Il voulait le pain et l'argent du pain! Les deux se défièrent
jusqu'à la fin. Bien sûr que par moment, on
peut observer des bouches se fendre dans un condescendant
sourire d'ilote.
Souvent aussi, pour sortir des blocages de raisonnement,
on recourt au gentil dépanneur ablodé comme
le Rpt-avant-tout - discipline des Laclé, Mivedor,
Bill, Tchatchira et consort. J'ai pu observer ici en Allemagne
comme d'ailleurs cela existe dans toute la diaspora togolaise,
de piètres intellectuels terminer avec "ablodé!!!",
un discours qu'ils ont à peine commencé. Ils
sont en panne d'argument. Quand aux chefiots, c'est la coutume;
la continuité dans l'ilotisme au rythme ablodé-gbadja!!!
CONCLUSION
Le mot "ablodé" ayant donc une histoire,
il est tout à fait déplacé de continuer
par raconter sa naissance. On ne peut même plus parler
d'indépendance quand on continue par se traîner
comme une loque dans les chancelleries à implorer
l'aide des colons. D'ailleurs, la fonction iconoclaste mise
en oeuvre, n'est que le fruit d'un cambriolage dont les
auteurs ne sont autres que les vociférateurs qui
ont manqué le train des revendications à son
premier arrêt le 05 octobre 90 et son deuxième
le 12 mars 91. Tout le reste n'est que littérature.

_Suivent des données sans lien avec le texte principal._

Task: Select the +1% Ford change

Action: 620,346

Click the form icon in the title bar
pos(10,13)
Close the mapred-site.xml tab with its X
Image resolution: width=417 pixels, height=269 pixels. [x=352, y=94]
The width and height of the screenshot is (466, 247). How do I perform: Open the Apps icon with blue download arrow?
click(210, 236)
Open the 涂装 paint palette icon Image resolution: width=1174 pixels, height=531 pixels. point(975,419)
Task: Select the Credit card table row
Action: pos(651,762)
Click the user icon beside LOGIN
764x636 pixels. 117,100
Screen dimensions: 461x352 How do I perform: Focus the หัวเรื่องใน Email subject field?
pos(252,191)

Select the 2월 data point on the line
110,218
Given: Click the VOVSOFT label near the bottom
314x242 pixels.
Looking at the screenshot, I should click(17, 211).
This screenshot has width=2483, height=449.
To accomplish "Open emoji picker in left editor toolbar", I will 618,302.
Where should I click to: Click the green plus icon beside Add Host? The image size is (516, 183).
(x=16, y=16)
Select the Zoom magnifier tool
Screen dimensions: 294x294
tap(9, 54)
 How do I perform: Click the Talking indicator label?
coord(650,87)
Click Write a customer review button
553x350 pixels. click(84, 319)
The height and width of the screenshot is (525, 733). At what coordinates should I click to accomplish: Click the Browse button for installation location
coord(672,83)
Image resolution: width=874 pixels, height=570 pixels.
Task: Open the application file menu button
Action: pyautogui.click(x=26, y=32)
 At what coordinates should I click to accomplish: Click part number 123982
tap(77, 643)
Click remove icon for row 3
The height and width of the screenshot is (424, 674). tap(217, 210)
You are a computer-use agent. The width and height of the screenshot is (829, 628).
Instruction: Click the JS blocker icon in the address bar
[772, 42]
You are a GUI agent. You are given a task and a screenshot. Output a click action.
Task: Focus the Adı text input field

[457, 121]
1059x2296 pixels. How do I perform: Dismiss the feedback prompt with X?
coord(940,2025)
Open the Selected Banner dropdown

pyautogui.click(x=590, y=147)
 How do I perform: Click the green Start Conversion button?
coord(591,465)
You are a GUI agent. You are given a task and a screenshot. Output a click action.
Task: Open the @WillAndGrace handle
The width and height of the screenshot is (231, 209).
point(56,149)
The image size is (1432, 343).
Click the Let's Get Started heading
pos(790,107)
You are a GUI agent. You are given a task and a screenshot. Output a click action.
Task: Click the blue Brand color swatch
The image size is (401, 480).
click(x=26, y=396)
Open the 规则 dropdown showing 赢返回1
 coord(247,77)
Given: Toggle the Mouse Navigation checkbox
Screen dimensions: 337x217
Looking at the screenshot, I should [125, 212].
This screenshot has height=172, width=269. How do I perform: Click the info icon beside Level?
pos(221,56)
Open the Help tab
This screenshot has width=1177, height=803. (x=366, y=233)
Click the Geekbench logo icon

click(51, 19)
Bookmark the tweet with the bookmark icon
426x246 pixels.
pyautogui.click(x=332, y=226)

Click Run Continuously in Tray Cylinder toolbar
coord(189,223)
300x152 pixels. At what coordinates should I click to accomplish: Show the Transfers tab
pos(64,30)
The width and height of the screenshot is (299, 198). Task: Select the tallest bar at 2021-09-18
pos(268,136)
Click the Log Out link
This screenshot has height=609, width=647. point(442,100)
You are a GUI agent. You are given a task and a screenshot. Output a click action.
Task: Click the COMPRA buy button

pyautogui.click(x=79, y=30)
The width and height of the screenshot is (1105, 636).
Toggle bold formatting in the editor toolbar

Fait significatif; beaucoup de ceux qui ont utilisé
ablodé au début du processus d'émancipation
comme mot de passe mobilisateur et rassembleur, s'en sont
débarrassé parce devenu trop encombrant. Mais
le danger véritable réside dans un certain
clanisme du mot dont le risque immédiat est la balkanisation
politique et sociale. N'est-ce pas un de ces petits mots
fascistes qui a perdu le Rwanda et aussi la Côte d'Ivoire
récemment? Je m'en inquiète. Mon inquiétude
est d'autant plus grande que n'importe quel quidam, pour
peu qu'il sache insulter en piochant dans le répertoire
de mots orduriers, s'arroge le titre de "grand opposant".
Que dire de Agboti Mawuenam (disparu mais retrouvé
ici en Allemagne) en train de donner des conférences
publiques parce qu'il a chanté ablodé-gbadja?